The paper by Kirwan et al. (2011) proposes an intriguing hypothesis on the formation of a salt marsh in New England (United States). Through the analysis of sediment cores and radiocarbon dates, the authors show that a section of marsh formed after the European settlement in Massachusetts due to deforestation of the area. Although their hypothesis, if true, may have far-reaching consequences for marsh restoration, there are certain discrepancies and apparent inaccuracies in the paper that must be addressed before their hypothesis can be accepted and applied to coastal management. While there are several concerns that should be discussed, space limitations here permit only two. These issues include: (1) major inconsistencies with historical maps, and (2) inadequate explanation of using two age-depth curves to obtain peat ages.


Based on age estimates from a collection of cores, Kirwan et al. have defined a marsh area along the Rowley Estuary that supposedly formed during post-settlement and in response to deforestation of the surrounding region (Fig. 1; Kirwan et al., 2011). Although this marsh area in Plum Island Sound contains a thin veneer (<1.5 m) of tall-form Spartina alterniflora saltmarsh organic sediment overlying coarse-to-fine sand, historical maps demonstrate that it was not open water before European settlement. The coast was surveyed with high precision by J.F.W. Des Barres in 1780 (Des Barres, 1780). A side-by-side comparison of historic maps with modern vertical aerial photography (Fig. 1) illustrates that the entire system has lost marshland since the 1700s (only ∼8% according to Bromberg and Bertness [2005]) rather than having expanded. More specifically, according to Des Barres’ map, the area that Kirwan et al. claim to be post-settlement marsh had, in fact, already existed. A subsequent map by Walker in 1891 (Walker, 1909) also clearly shows that the marsh shoreline near the Kirwan et al. study site was almost identical to the map of Anderson (1830) used by Kirwan et al., as well as today’s configuration (± a few meters), which suggests the shoreline has largely maintained its present morphology since at least 1830. It is noteworthy that several 14C dates reported by Kirwan et al. (red dot in their figure 1) are dated after 1780, and therefore post-date the Des Barres map. Thus, they indicate that the marsh emerges around 1875, but the maps show it to have already been in place (Fig. 1).

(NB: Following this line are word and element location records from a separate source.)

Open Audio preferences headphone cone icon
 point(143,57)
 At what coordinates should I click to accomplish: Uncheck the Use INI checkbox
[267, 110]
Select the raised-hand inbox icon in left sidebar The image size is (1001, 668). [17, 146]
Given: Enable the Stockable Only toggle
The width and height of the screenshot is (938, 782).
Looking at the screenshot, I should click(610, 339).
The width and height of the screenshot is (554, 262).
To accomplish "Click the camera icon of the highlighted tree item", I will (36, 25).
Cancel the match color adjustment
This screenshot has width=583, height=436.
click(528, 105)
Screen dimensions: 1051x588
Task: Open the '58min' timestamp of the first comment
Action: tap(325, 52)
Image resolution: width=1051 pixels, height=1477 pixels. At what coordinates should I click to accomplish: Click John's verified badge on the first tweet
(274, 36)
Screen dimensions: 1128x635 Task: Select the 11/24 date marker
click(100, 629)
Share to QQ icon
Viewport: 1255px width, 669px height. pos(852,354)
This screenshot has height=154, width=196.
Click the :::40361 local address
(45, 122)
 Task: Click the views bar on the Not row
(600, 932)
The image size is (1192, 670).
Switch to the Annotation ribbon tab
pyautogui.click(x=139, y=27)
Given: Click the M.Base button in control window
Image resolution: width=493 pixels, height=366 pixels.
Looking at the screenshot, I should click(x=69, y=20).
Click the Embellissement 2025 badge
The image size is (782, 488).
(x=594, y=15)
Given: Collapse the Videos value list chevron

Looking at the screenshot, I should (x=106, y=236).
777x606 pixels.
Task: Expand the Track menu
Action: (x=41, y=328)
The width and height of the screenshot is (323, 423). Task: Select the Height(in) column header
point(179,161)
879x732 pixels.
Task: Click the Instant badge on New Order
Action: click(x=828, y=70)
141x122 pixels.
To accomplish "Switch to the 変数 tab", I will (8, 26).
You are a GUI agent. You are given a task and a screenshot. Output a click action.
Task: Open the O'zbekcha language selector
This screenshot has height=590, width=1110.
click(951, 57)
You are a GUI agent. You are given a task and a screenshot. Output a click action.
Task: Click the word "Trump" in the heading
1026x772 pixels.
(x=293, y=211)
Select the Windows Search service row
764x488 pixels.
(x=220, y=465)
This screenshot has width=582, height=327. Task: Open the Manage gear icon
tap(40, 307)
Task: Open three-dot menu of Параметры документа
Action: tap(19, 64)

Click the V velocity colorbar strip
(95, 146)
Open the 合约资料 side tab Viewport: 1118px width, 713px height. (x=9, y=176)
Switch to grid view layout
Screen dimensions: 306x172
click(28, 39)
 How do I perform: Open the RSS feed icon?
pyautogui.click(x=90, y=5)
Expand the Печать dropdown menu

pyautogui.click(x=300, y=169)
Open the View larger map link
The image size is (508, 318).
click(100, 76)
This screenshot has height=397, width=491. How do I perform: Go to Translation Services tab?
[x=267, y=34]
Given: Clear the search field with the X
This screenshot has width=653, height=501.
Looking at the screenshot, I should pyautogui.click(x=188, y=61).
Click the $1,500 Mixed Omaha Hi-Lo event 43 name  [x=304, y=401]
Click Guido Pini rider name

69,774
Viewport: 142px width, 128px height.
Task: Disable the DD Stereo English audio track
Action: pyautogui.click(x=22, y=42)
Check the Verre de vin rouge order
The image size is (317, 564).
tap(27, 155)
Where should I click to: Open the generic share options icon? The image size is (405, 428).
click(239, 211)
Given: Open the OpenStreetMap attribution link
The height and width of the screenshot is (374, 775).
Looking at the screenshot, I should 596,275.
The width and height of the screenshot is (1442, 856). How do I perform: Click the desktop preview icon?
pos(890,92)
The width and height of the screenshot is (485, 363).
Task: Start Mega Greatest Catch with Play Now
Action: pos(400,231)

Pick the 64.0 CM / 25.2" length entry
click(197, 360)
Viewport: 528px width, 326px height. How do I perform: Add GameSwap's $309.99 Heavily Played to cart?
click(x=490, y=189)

According to Kirwan et al., the stratigraphic record of core 16 is thought to have recorded sediment from European settlement accumulated atop what they presume to be a mudflat. However, the map of Anderson (1830) used by Kirwan et al. illustrates that the location of core 16 was, in fact, mapped as marshland (Fig. 2). Indeed, a great proportion of the post-settlement marsh outlined by Kirwan et al. overlaps the salt marsh area mapped by Des Barres (1780), Anderson (1830), and Walker (1909).


The pre-settlement boundary indicated by Kirwan et al. (Fig. 1) is unsupported. First, it is unlikely that a large gap existed in the interior of the marsh platform near the mouth of the Rowley River that was subsequently filled with sediment.

In areas where Kirwan et al. have no radiocarbon dates, they use two different age-depth curves to calculate the age of the peat, without explaining how each curve is applied. In their analysis, they assume a priori that cores contained within the boundary of their new marsh are younger than surrounding marsh areas. This assumption biases the results, and it is problematic because a peat thickness of 300 cm could produce an age of either A.D. 1498 or 1297 B.C. (calculated using their figure DR3 from the GSA Data Repository item 2011159), and there is significant variability in peat thickness throughout the study area, even for cores that are close together. We suspect, then, that the ages assigned to the McCormick and McIntire and Morgan cores (see Fig. 1; Kirwan et al., 2011) based on age-depth relationships (and the basis for the demarcation of the “colonial marsh” area) may not be reliable.


Even if the hypothesis of Kirwan et al. were true, the new marsh delineated in their study represents less than 10% of the total marshland in Plum Island Sound. Therefore, the data do not fully support their conclusion that many of the expansive marshes that characterize the modern North American coast are the result of anthropogenic sediment delivery rates.